> _EXERCISE REQUIREMENTS_:
Rewrite the rows below as a numbered list, leaving out any blank lines.

** start of DATASET RECORDS **

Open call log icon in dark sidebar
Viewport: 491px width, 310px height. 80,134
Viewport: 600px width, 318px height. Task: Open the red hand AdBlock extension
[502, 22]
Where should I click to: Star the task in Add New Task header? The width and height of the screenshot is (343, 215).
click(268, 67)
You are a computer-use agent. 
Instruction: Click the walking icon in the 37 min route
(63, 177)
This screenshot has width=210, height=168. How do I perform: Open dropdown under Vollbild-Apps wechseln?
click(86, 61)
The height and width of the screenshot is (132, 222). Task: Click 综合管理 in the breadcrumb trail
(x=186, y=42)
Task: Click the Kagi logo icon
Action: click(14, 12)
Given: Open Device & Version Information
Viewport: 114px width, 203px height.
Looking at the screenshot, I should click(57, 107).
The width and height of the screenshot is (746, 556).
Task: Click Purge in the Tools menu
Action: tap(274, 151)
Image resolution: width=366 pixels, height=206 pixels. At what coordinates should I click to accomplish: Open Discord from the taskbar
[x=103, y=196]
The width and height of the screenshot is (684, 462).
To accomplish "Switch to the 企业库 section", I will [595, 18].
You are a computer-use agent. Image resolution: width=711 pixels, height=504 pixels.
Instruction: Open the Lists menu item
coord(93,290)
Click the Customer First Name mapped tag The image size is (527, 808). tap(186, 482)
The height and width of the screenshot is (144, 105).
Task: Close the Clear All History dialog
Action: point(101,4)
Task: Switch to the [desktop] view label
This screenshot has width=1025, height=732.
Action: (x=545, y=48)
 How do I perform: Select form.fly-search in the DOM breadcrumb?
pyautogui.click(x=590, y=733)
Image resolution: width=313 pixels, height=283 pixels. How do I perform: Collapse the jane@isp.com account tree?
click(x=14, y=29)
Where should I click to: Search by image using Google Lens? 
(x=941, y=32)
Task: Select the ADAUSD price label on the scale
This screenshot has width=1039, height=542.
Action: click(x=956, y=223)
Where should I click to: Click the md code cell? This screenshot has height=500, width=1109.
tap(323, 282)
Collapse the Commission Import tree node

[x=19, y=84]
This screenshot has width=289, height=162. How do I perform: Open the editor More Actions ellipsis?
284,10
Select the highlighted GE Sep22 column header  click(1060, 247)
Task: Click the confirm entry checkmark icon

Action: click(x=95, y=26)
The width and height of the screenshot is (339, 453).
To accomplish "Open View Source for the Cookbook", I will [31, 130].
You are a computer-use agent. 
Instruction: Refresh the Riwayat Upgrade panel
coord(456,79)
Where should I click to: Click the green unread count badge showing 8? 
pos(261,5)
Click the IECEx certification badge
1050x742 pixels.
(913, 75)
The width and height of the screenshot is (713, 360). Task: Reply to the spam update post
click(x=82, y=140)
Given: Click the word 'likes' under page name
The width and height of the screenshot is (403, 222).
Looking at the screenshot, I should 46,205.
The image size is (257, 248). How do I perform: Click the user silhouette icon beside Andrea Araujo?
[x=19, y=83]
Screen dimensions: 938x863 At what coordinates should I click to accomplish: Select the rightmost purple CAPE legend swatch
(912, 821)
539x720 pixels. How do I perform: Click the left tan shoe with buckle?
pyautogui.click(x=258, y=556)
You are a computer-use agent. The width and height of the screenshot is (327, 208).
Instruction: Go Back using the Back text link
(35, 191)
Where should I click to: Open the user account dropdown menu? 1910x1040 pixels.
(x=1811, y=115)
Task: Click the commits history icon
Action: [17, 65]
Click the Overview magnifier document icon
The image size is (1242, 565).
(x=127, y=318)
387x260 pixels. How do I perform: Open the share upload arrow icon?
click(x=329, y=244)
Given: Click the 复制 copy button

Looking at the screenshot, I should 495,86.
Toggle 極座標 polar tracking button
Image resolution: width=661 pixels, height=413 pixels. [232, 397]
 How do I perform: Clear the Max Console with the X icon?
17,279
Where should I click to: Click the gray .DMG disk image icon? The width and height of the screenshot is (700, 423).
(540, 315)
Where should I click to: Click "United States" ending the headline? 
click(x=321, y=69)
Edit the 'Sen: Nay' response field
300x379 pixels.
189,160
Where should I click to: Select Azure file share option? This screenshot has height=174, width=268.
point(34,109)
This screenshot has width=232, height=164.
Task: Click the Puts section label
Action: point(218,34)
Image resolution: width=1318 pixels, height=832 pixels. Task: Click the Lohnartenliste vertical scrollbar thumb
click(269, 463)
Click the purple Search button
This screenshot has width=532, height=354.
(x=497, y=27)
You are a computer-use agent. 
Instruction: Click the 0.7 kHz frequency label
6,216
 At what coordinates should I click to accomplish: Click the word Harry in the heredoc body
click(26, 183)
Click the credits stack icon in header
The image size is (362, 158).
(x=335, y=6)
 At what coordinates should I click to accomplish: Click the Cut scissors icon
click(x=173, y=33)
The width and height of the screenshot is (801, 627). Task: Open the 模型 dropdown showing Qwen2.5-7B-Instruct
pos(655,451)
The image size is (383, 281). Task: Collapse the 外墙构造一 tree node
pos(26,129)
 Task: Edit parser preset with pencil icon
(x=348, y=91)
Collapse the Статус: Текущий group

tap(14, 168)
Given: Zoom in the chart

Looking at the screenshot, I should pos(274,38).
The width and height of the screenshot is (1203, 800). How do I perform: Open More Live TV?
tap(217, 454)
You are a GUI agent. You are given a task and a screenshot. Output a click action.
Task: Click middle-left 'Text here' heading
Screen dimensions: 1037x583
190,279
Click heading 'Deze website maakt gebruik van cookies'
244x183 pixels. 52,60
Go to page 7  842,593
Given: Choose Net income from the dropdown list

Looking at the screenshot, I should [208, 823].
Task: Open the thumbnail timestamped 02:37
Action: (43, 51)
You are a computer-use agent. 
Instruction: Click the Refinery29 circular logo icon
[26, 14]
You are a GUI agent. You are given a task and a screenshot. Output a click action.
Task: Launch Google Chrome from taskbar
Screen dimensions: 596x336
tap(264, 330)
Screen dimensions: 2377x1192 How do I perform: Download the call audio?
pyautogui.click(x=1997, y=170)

** end of DATASET RECORDS **

> _FINAL ANSWER_:
1. Open call log icon in dark sidebar
2. Viewport: 491px width, 310px height. 80,134
3. Viewport: 600px width, 318px height. Task: Open the red hand AdBlock extension
4. [502, 22]
5. Where should I click to: Star the task in Add New Task header? The width and height of the screenshot is (343, 215).
6. click(268, 67)
7. You are a computer-use agent. 
8. Instruction: Click the walking icon in the 37 min route
9. (63, 177)
10. This screenshot has width=210, height=168. How do I perform: Open dropdown under Vollbild-Apps wechseln?
11. click(86, 61)
12. The height and width of the screenshot is (132, 222). Task: Click 综合管理 in the breadcrumb trail
13. (x=186, y=42)
14. Task: Click the Kagi logo icon
15. Action: click(14, 12)
16. Given: Open Device & Version Information
17. Viewport: 114px width, 203px height.
18. Looking at the screenshot, I should click(57, 107).
19. The width and height of the screenshot is (746, 556).
20. Task: Click Purge in the Tools menu
21. Action: tap(274, 151)
22. Image resolution: width=366 pixels, height=206 pixels. At what coordinates should I click to accomplish: Open Discord from the taskbar
23. [x=103, y=196]
24. The width and height of the screenshot is (684, 462).
25. To accomplish "Switch to the 企业库 section", I will [595, 18].
26. You are a computer-use agent. Image resolution: width=711 pixels, height=504 pixels.
27. Instruction: Open the Lists menu item
28. coord(93,290)
29. Click the Customer First Name mapped tag The image size is (527, 808). tap(186, 482)
30. The height and width of the screenshot is (144, 105).
31. Task: Close the Clear All History dialog
32. Action: point(101,4)
33. Task: Switch to the [desktop] view label
34. This screenshot has width=1025, height=732.
35. Action: (x=545, y=48)
36.  How do I perform: Select form.fly-search in the DOM breadcrumb?
37. pyautogui.click(x=590, y=733)
38. Image resolution: width=313 pixels, height=283 pixels. How do I perform: Collapse the jane@isp.com account tree?
39. click(x=14, y=29)
40. Where should I click to: Search by image using Google Lens? 
41. (x=941, y=32)
42. Task: Select the ADAUSD price label on the scale
43. This screenshot has width=1039, height=542.
44. Action: click(x=956, y=223)
45. Where should I click to: Click the md code cell? This screenshot has height=500, width=1109.
46. tap(323, 282)
47. Collapse the Commission Import tree node
48. [x=19, y=84]
49. This screenshot has width=289, height=162. How do I perform: Open the editor More Actions ellipsis?
50. 284,10
51. Select the highlighted GE Sep22 column header  click(1060, 247)
52. Task: Click the confirm entry checkmark icon
53. Action: click(x=95, y=26)
54. The width and height of the screenshot is (339, 453).
55. To accomplish "Open View Source for the Cookbook", I will [31, 130].
56. You are a computer-use agent. 
57. Instruction: Refresh the Riwayat Upgrade panel
58. coord(456,79)
59. Where should I click to: Click the green unread count badge showing 8? 
60. pos(261,5)
61. Click the IECEx certification badge
62. 1050x742 pixels.
63. (913, 75)
64. The width and height of the screenshot is (713, 360). Task: Reply to the spam update post
65. click(x=82, y=140)
66. Given: Click the word 'likes' under page name
67. The width and height of the screenshot is (403, 222).
68. Looking at the screenshot, I should 46,205.
69. The image size is (257, 248). How do I perform: Click the user silhouette icon beside Andrea Araujo?
70. [x=19, y=83]
71. Screen dimensions: 938x863 At what coordinates should I click to accomplish: Select the rightmost purple CAPE legend swatch
72. (912, 821)
73. 539x720 pixels. How do I perform: Click the left tan shoe with buckle?
74. pyautogui.click(x=258, y=556)
75. You are a computer-use agent. The width and height of the screenshot is (327, 208).
76. Instruction: Go Back using the Back text link
77. (35, 191)
78. Where should I click to: Open the user account dropdown menu? 1910x1040 pixels.
79. (x=1811, y=115)
80. Task: Click the commits history icon
81. Action: [17, 65]
82. Click the Overview magnifier document icon
83. The image size is (1242, 565).
84. (x=127, y=318)
85. 387x260 pixels. How do I perform: Open the share upload arrow icon?
86. click(x=329, y=244)
87. Given: Click the 复制 copy button
88. Looking at the screenshot, I should 495,86.
89. Toggle 極座標 polar tracking button
90. Image resolution: width=661 pixels, height=413 pixels. [232, 397]
91.  How do I perform: Clear the Max Console with the X icon?
92. 17,279
93. Where should I click to: Click the gray .DMG disk image icon? The width and height of the screenshot is (700, 423).
94. (540, 315)
95. Where should I click to: Click "United States" ending the headline? 
96. click(x=321, y=69)
97. Edit the 'Sen: Nay' response field
98. 300x379 pixels.
99. 189,160
100. Where should I click to: Select Azure file share option? This screenshot has height=174, width=268.
101. point(34,109)
102. This screenshot has width=232, height=164.
103. Task: Click the Puts section label
104. Action: point(218,34)
105. Image resolution: width=1318 pixels, height=832 pixels. Task: Click the Lohnartenliste vertical scrollbar thumb
106. click(269, 463)
107. Click the purple Search button
108. This screenshot has width=532, height=354.
109. (x=497, y=27)
110. You are a computer-use agent. 
111. Instruction: Click the 0.7 kHz frequency label
112. 6,216
113.  At what coordinates should I click to accomplish: Click the word Harry in the heredoc body
114. click(26, 183)
115. Click the credits stack icon in header
116. The image size is (362, 158).
117. (x=335, y=6)
118.  At what coordinates should I click to accomplish: Click the Cut scissors icon
119. click(x=173, y=33)
120. The width and height of the screenshot is (801, 627). Task: Open the 模型 dropdown showing Qwen2.5-7B-Instruct
121. pos(655,451)
122. The image size is (383, 281). Task: Collapse the 外墙构造一 tree node
123. pos(26,129)
124.  Task: Edit parser preset with pencil icon
125. (x=348, y=91)
126. Collapse the Статус: Текущий group
127. tap(14, 168)
128. Given: Zoom in the chart
129. Looking at the screenshot, I should pos(274,38).
130. The width and height of the screenshot is (1203, 800). How do I perform: Open More Live TV?
131. tap(217, 454)
132. You are a GUI agent. You are given a task and a screenshot. Output a click action.
133. Task: Click middle-left 'Text here' heading
134. Screen dimensions: 1037x583
135. 190,279
136. Click heading 'Deze website maakt gebruik van cookies'
137. 244x183 pixels. 52,60
138. Go to page 7  842,593
139. Given: Choose Net income from the dropdown list
140. Looking at the screenshot, I should [208, 823].
141. Task: Open the thumbnail timestamped 02:37
142. Action: (43, 51)
143. You are a computer-use agent. 
144. Instruction: Click the Refinery29 circular logo icon
145. [26, 14]
146. You are a GUI agent. You are given a task and a screenshot. Output a click action.
147. Task: Launch Google Chrome from taskbar
148. Screen dimensions: 596x336
149. tap(264, 330)
150. Screen dimensions: 2377x1192 How do I perform: Download the call audio?
151. pyautogui.click(x=1997, y=170)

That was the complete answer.